For nearly three years, Republicans have attacked Attorney General Eric H. Holder Jr. on national security and civil rights issues. For months, they have criticized him over a gun-trafficking investigation gone awry, with dozens of leaders calling for his resignation. Last week, more than 75 members of Congress co-sponsored a House resolution expressing “no confidence” in his leadership.
As Mr. Holder’s third year as attorney general draws to a close, no member of President Obama’s cabinet has drawn more partisan criticism. In an interview last week, Mr. Holder said he had no intention of resigning before the administration’s term was up, although he said he had made no decision about whether he would continue after 2012 should the president win re-election.
“I think that what I’m doing is right,” Mr. Holder said. “And election-year politics, which intensifies everything, is not going to drive me off that course.”
But Mr. Holder contended that many of his other critics — not only elected Republicans but also a broader universe of conservative commentators and bloggers — were instead playing “Washington gotcha” games, portraying them as frequently “conflating things, conveniently leaving some stuff out, construing things to make it seem not quite what it was” to paint him and other department figures in the worst possible light.
Of that group of critics, Mr. Holder said he believed that a few — the “more extreme segment” — were motivated by animus against Mr. Obama and that he served as a stand-in for him. “This is a way to get at the president because of the way I can be identified with him,” he said, “both due to the nature of our relationship and, you know, the fact that we’re both African-American.”
There you have it folks. If you want answers to why the federal government under Barack Obama and Eric Holder's leadership would deliberately arm the most ruthless criminals in the Western Hemisphere, you're obviously a racist. I have a feeling I know which "bloggers" Charlie Savage is referring to and no, we aren't racists and we won't stop writing or talking about Fast and Furious/MurderGate until we get answers. It is convenient Savage, a journalist at the New York Times, fails to mention Brian Terry by name and blatantly leaves out the death toll of Fast and Furious in Mexico.
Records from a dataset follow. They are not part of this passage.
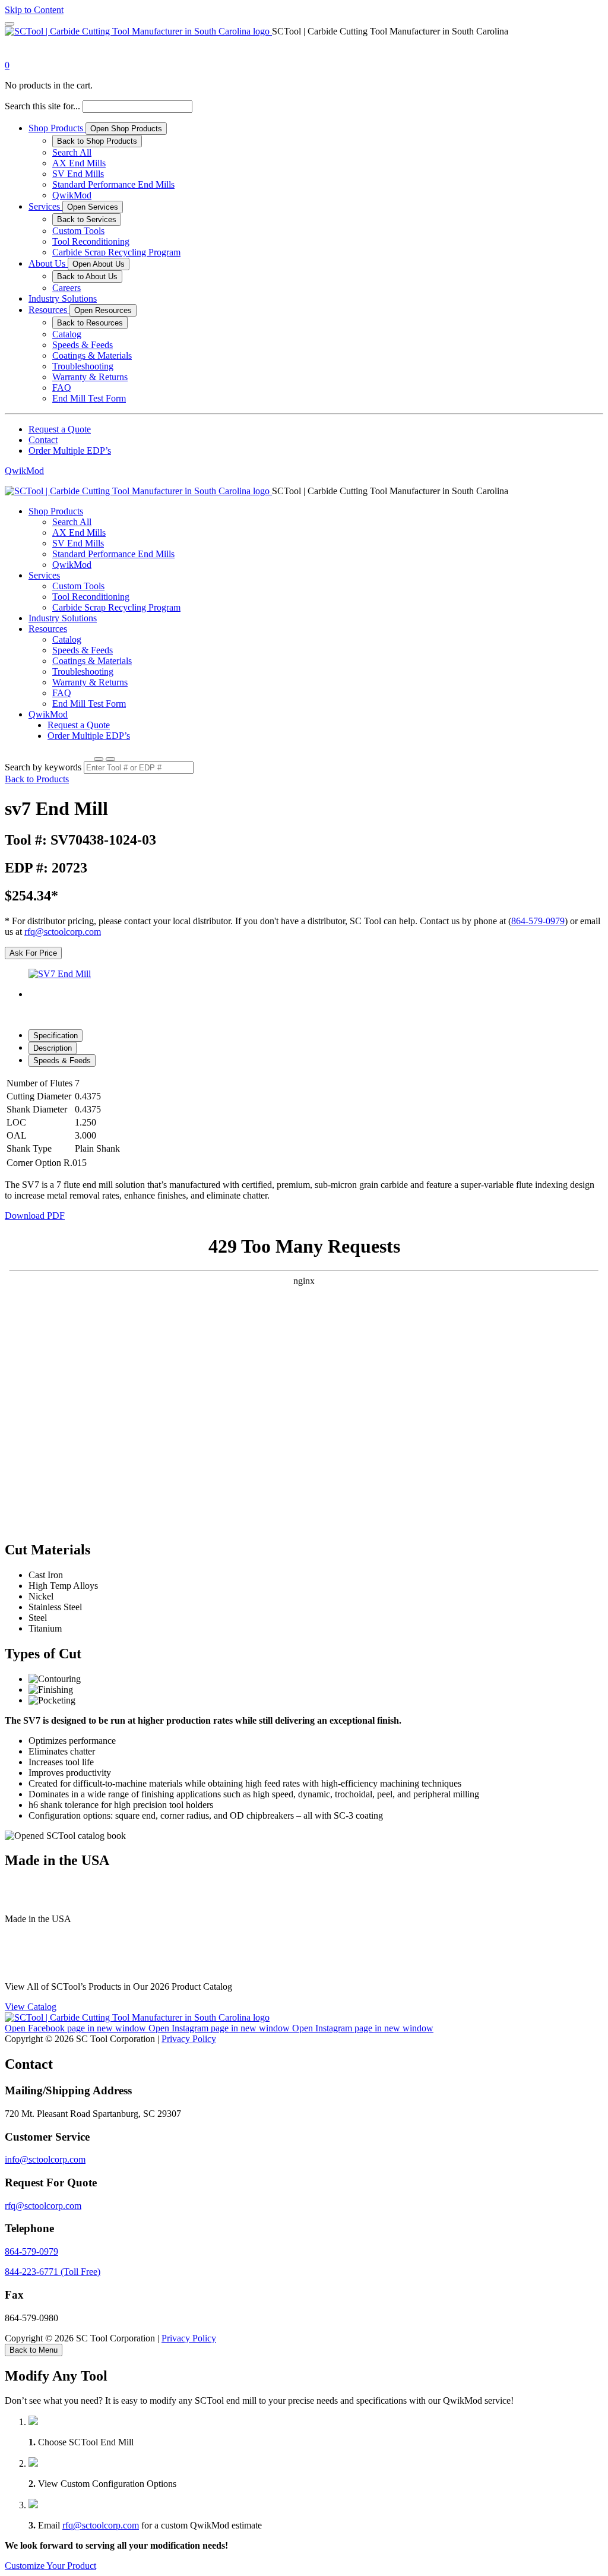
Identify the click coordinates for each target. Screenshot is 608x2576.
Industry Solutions (62, 298)
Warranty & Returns (90, 377)
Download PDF (35, 1215)
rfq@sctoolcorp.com (62, 932)
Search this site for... (42, 106)
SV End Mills (78, 174)
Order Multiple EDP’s (69, 450)
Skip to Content (34, 10)
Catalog (66, 334)
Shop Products (57, 128)
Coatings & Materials (92, 355)
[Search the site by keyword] (98, 759)
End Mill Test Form (89, 398)
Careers (66, 288)
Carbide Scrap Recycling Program (116, 252)
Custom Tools (78, 231)
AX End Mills (79, 163)
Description (52, 1048)
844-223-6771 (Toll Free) (52, 2272)
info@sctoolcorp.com (45, 2159)
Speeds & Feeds (82, 345)
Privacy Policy (189, 2039)
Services (45, 206)
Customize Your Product (50, 2566)
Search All (71, 152)
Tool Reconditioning (90, 241)
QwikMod (71, 195)
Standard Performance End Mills (113, 184)
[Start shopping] (15, 54)
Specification (55, 1035)
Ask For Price (33, 953)
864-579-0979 (538, 921)
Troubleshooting (82, 366)
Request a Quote (59, 429)
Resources (48, 310)
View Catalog (30, 2007)
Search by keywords (43, 767)
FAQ (61, 388)
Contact (43, 440)
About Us (48, 263)
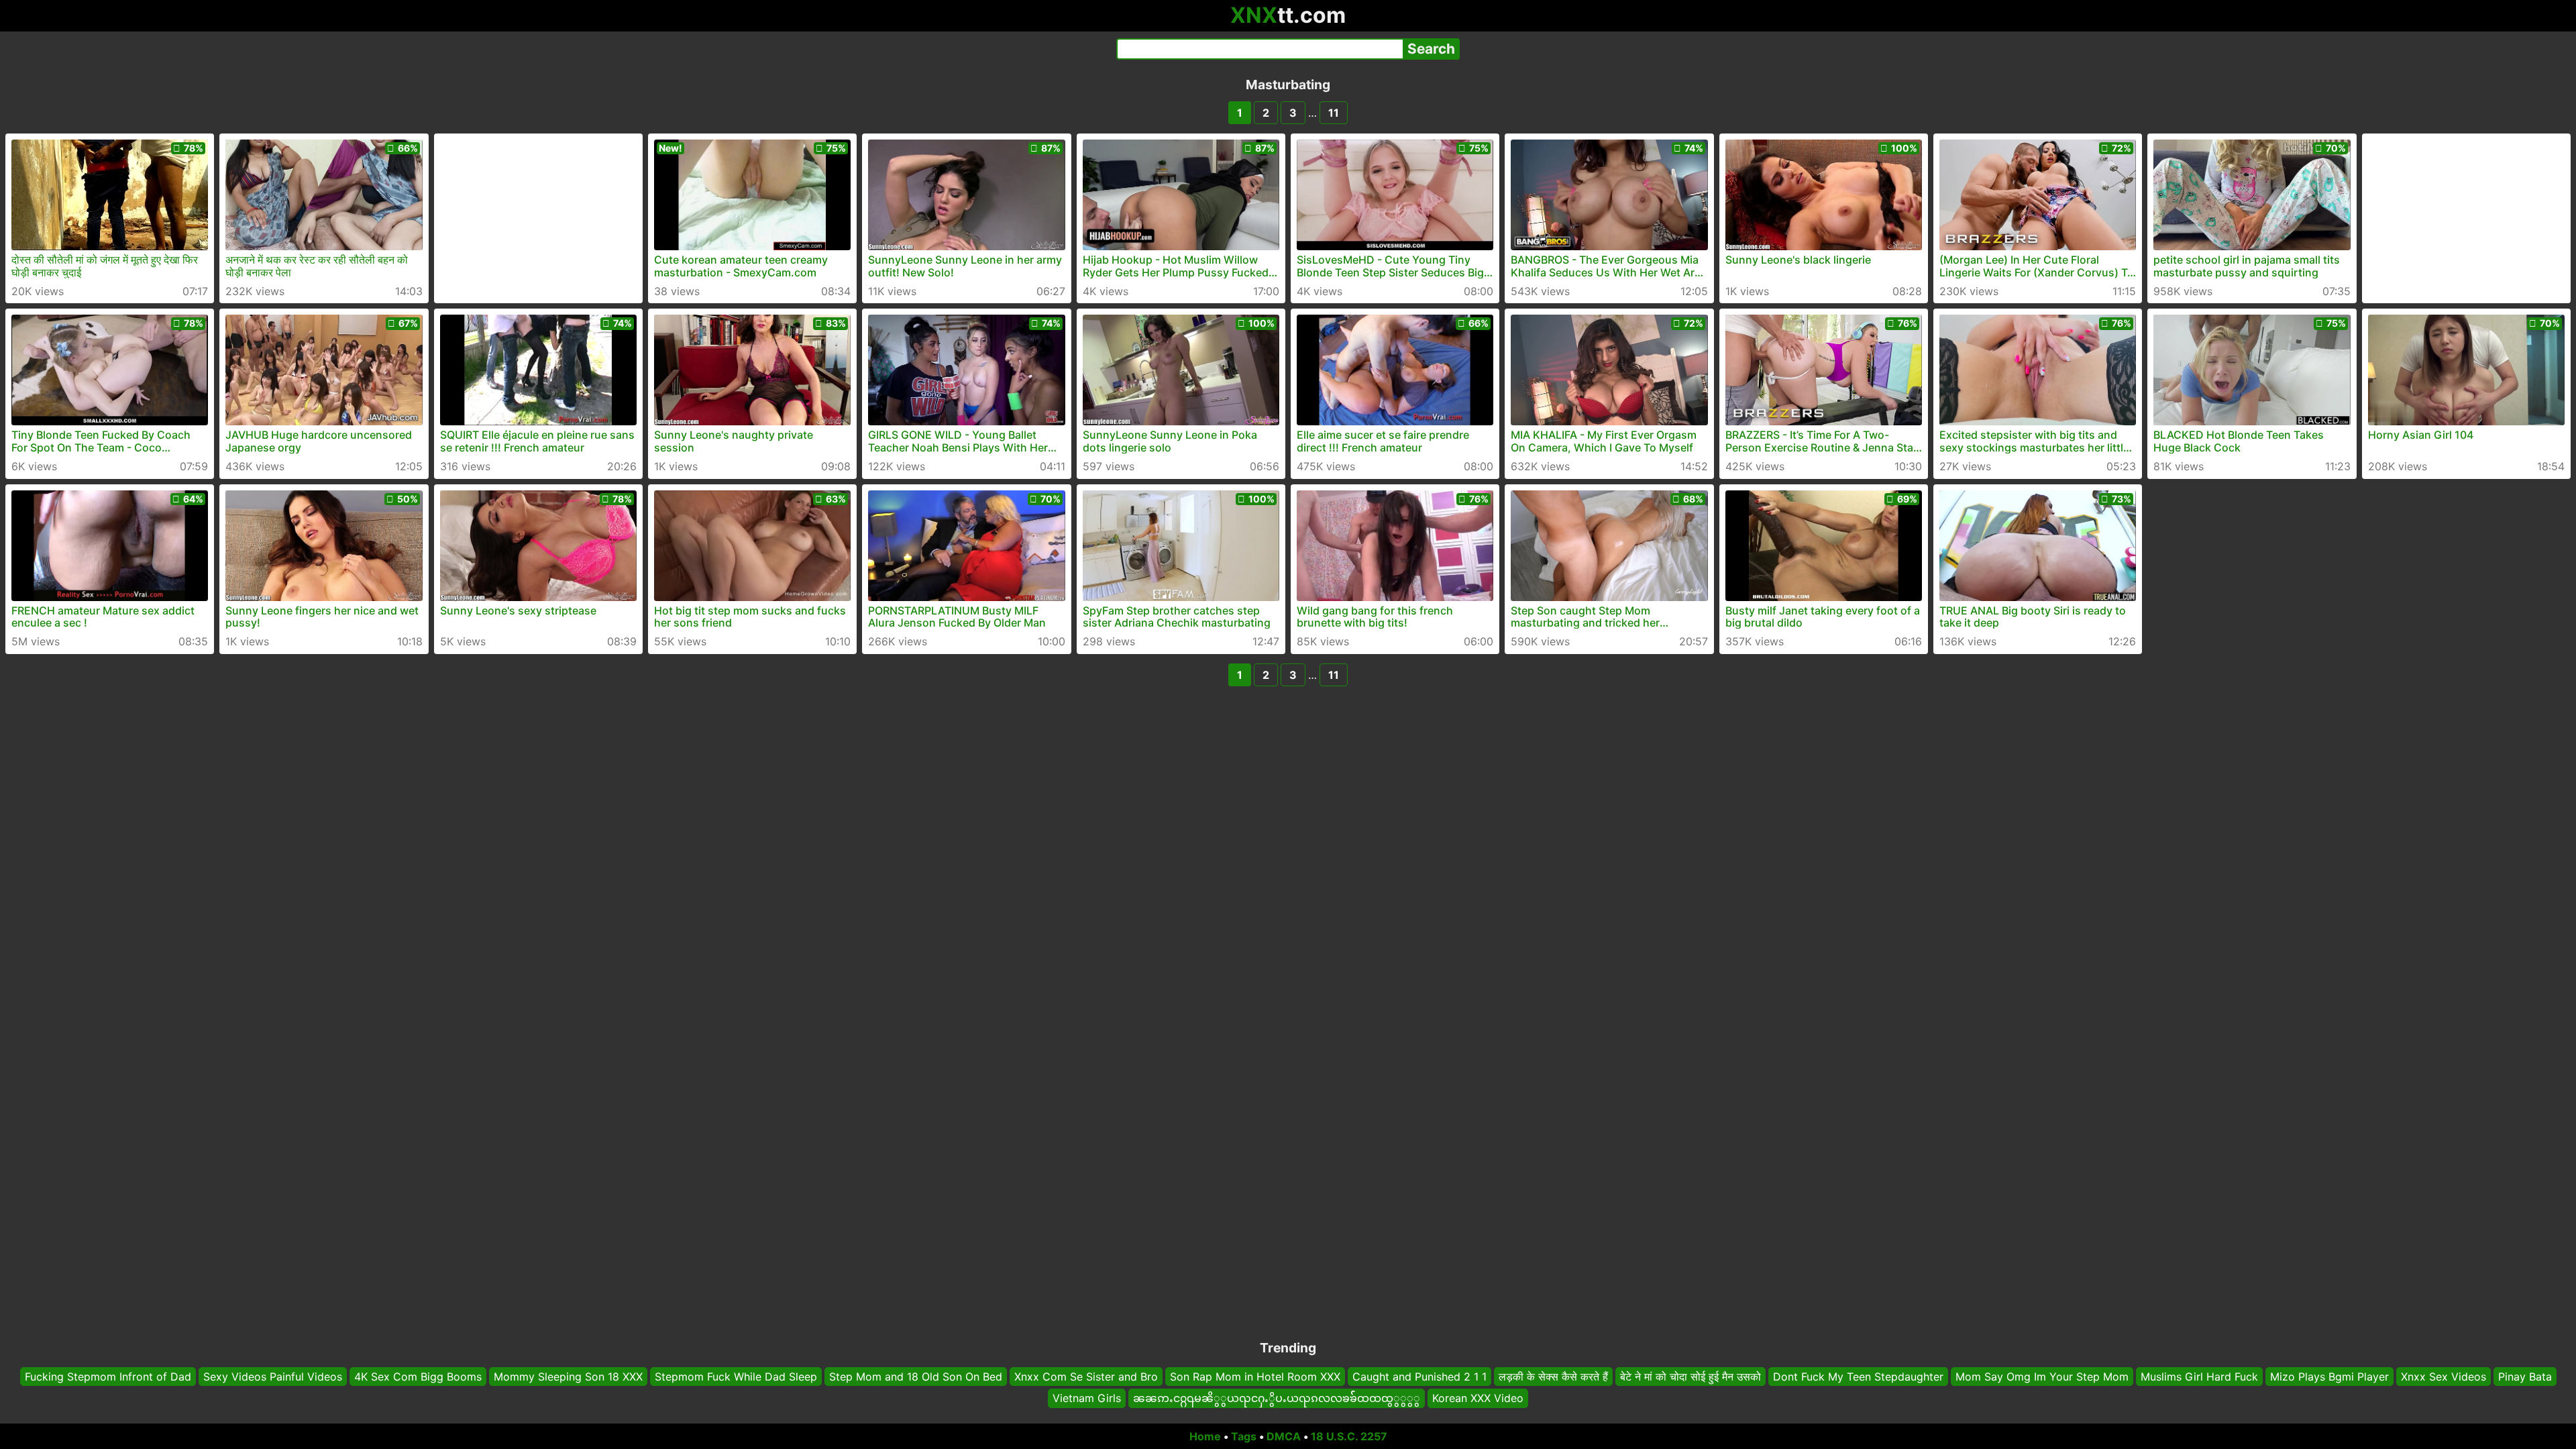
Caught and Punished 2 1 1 (1419, 1376)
Mary Chastain at Big Journalism has more, pointing out the NYT's hypocrisy when it comes to defending Holder after chastizing President Bush's Attorney General Alberto Gonzales:
Charlie Savage’s newest piece at The New York Times is, as my friend Sean Arthur on Twitter says, a shameless PR drivel and allows Mr. Holder to make ludicrous statements without challenge and pulls the race card. The New York Times and Charlie Savage are really going to do this after all the articles they published during Attorney General Alberto Gonzales scandals? Give me a break.
The hypocrisy at The New York Times is too much to take. I’ve read The New York Times articles on Mr. Gonzales over and over. I never once saw an article that was sympathetic to Mr. Gonzales. My favorite piece is an editorial titled, “Why This Scandal Matters.” What a great title! The Times covered every single detail in the Gonzales “scandal” someone had to write an editorial to justify it.
This “scandal” involved the firing of eight US Attorneys. No one died. Not a single person. Three hundred-plus Mexicans have died because of Operation Fast and Furious. Border Patrol Agent Brian Terry was murdered with a gun from the operation on American soil. I wonder if The New York Times and Mr. Savage could explain to me why Mr. Gonzales’s scandal mattered and Fast and Furious does not?